→ TASK TO COMPLETE: Read through the records below and copy each line that uses the word "display".

→ DATA FOR ANALYSIS:

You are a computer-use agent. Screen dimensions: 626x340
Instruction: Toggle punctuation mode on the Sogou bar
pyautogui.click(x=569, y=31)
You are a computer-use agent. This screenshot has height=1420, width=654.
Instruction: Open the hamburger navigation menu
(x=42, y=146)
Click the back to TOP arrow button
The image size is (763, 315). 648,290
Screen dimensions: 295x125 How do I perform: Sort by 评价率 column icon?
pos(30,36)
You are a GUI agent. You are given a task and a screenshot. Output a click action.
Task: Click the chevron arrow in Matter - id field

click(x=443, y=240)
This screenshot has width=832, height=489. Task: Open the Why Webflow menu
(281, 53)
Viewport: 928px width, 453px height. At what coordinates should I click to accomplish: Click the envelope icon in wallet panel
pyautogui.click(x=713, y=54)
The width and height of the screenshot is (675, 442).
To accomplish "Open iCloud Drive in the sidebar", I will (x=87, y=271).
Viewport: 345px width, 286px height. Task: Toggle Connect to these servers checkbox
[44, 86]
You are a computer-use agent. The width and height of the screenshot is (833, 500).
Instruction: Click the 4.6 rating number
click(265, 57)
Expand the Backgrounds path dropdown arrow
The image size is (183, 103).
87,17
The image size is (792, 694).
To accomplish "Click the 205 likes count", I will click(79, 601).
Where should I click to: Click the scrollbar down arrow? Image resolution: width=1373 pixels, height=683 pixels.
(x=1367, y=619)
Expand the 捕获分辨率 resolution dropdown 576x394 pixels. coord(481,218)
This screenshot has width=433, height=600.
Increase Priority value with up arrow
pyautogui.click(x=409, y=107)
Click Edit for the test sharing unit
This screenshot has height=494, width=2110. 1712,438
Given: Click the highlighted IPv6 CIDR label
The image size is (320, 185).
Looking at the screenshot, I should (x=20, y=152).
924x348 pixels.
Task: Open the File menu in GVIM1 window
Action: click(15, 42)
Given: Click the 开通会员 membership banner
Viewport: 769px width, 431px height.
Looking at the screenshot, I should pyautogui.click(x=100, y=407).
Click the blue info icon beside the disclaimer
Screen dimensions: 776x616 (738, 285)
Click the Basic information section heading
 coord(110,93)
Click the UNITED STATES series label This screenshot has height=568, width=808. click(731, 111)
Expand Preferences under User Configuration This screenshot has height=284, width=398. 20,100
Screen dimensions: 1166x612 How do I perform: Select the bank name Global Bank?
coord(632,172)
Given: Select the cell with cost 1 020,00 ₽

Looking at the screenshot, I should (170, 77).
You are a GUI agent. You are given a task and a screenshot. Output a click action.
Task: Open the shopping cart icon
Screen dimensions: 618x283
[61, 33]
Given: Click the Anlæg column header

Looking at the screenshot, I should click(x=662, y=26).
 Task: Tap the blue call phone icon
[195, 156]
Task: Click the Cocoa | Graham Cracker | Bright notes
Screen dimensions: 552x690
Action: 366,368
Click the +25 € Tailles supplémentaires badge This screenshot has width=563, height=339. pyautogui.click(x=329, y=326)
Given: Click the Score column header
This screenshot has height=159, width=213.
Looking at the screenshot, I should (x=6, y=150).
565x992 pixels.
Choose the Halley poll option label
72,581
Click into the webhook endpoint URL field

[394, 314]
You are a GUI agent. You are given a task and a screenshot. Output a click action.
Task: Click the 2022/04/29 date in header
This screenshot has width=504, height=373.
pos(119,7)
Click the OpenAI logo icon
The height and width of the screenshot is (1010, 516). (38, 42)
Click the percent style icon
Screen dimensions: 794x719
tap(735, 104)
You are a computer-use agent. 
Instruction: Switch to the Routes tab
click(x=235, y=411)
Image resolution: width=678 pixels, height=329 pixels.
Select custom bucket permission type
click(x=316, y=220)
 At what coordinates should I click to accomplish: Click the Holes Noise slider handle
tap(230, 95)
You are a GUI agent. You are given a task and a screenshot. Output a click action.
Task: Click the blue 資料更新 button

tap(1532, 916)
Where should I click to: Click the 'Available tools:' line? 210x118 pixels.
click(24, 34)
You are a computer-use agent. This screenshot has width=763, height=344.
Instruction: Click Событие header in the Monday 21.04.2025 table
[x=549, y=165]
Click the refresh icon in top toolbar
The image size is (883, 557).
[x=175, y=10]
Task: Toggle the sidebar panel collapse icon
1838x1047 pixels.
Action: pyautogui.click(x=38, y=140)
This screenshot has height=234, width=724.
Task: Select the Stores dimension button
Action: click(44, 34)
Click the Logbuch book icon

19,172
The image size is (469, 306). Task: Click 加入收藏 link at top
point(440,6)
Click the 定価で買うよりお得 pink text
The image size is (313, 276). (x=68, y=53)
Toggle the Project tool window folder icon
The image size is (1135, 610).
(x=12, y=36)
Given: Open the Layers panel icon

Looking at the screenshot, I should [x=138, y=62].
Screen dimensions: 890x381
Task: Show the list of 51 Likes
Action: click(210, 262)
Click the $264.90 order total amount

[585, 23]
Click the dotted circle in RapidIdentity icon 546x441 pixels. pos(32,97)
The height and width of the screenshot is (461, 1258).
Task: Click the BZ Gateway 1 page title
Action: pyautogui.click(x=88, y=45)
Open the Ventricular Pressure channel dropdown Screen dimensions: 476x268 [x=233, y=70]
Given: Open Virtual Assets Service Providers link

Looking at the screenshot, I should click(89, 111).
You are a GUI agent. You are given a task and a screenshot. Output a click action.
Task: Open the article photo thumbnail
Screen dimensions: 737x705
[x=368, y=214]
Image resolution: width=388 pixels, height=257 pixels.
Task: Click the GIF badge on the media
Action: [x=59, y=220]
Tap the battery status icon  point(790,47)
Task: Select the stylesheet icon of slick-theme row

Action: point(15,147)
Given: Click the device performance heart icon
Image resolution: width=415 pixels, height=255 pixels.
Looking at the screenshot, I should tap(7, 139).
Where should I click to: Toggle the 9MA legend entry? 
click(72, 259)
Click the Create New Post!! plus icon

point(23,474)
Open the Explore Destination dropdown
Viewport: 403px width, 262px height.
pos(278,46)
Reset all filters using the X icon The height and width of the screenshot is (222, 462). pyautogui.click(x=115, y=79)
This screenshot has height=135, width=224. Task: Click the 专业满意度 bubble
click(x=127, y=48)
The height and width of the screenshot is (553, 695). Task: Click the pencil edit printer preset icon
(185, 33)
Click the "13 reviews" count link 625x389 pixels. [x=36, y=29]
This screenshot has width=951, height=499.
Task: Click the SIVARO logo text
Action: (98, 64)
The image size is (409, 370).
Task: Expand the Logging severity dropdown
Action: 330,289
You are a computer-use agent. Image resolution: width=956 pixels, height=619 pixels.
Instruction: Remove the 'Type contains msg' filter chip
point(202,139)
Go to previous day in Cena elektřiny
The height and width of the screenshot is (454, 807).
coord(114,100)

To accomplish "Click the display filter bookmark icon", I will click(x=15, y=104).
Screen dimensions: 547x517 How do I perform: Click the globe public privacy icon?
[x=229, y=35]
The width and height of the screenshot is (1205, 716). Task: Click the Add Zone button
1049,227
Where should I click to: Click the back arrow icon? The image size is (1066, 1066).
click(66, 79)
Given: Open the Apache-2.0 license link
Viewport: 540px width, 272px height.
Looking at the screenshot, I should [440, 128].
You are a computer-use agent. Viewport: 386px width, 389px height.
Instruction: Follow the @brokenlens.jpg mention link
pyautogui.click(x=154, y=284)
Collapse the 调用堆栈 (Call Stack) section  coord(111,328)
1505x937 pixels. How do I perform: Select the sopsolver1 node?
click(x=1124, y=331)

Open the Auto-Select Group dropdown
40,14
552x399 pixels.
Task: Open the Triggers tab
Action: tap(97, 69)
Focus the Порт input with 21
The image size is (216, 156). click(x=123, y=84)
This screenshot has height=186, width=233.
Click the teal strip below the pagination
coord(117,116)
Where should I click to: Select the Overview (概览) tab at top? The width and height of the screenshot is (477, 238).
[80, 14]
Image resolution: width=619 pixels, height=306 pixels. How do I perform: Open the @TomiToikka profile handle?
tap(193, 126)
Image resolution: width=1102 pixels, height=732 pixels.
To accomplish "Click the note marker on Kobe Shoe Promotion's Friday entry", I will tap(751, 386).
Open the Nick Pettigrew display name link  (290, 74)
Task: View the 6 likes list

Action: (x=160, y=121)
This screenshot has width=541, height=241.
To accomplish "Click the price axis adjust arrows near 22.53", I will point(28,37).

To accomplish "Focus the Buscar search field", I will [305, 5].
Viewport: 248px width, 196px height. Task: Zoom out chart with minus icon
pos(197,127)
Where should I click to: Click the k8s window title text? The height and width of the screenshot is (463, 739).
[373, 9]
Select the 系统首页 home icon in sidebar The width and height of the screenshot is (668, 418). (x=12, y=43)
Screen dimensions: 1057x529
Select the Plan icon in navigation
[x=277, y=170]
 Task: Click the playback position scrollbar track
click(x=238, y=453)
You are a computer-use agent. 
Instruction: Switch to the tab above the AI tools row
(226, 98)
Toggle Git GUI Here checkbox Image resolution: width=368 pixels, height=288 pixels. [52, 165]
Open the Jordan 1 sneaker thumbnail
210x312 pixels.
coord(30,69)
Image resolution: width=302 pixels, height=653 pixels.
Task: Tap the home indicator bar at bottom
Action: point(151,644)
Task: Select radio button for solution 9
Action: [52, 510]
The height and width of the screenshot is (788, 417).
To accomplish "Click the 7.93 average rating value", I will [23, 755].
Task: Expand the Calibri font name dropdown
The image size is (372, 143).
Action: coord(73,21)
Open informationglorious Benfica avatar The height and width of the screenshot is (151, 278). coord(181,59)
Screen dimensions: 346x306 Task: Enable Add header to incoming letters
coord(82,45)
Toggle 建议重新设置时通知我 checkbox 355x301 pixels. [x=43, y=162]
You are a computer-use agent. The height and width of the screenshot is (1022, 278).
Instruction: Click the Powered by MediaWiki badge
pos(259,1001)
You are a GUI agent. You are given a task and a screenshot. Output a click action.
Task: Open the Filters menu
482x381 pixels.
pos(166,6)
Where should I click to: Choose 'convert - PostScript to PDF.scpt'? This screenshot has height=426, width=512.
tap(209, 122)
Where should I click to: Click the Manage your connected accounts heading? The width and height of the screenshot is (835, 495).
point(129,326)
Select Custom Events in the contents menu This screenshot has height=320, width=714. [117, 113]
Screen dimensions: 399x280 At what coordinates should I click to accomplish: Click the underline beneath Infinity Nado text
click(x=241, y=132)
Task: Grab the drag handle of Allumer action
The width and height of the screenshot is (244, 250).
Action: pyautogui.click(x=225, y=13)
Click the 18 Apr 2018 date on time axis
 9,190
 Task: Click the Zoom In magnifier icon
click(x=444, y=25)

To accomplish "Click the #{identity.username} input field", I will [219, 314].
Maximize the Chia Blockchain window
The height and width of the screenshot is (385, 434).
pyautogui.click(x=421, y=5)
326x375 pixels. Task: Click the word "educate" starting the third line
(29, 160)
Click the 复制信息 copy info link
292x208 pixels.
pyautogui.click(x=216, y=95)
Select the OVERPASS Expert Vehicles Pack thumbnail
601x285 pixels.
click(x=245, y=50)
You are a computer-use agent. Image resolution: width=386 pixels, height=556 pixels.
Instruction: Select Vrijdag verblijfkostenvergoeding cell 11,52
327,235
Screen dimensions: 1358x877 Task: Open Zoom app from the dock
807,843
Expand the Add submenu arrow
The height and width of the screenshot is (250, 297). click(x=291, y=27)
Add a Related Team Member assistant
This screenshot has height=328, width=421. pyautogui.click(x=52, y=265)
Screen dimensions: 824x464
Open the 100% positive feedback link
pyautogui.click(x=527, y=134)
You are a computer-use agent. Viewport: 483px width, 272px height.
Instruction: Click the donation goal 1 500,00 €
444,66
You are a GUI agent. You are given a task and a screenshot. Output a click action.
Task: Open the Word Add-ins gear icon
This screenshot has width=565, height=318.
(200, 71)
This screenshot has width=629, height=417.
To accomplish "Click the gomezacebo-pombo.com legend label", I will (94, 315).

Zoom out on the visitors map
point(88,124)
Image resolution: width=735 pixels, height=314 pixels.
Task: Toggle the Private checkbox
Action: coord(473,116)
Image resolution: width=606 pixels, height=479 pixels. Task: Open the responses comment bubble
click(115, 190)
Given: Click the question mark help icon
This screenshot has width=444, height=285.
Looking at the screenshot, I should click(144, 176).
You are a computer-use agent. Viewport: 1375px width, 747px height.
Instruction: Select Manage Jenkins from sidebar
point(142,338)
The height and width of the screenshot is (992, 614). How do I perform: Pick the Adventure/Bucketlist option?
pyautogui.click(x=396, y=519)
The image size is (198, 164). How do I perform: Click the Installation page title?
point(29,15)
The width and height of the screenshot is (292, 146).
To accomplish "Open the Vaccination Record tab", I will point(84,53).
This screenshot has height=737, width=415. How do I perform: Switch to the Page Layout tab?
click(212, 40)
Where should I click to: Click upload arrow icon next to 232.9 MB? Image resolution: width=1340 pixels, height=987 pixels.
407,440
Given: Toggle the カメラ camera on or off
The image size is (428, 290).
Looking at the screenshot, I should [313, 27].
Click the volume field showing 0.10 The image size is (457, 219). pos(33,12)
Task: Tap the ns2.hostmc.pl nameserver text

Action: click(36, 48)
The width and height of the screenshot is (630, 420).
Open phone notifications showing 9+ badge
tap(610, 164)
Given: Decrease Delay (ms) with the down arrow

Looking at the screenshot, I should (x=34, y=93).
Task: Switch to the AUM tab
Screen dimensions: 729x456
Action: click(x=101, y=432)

→ EXERCISE ANSWER:
To accomplish "Click the display filter bookmark icon", I will click(x=15, y=104).
Open the Nick Pettigrew display name link  (290, 74)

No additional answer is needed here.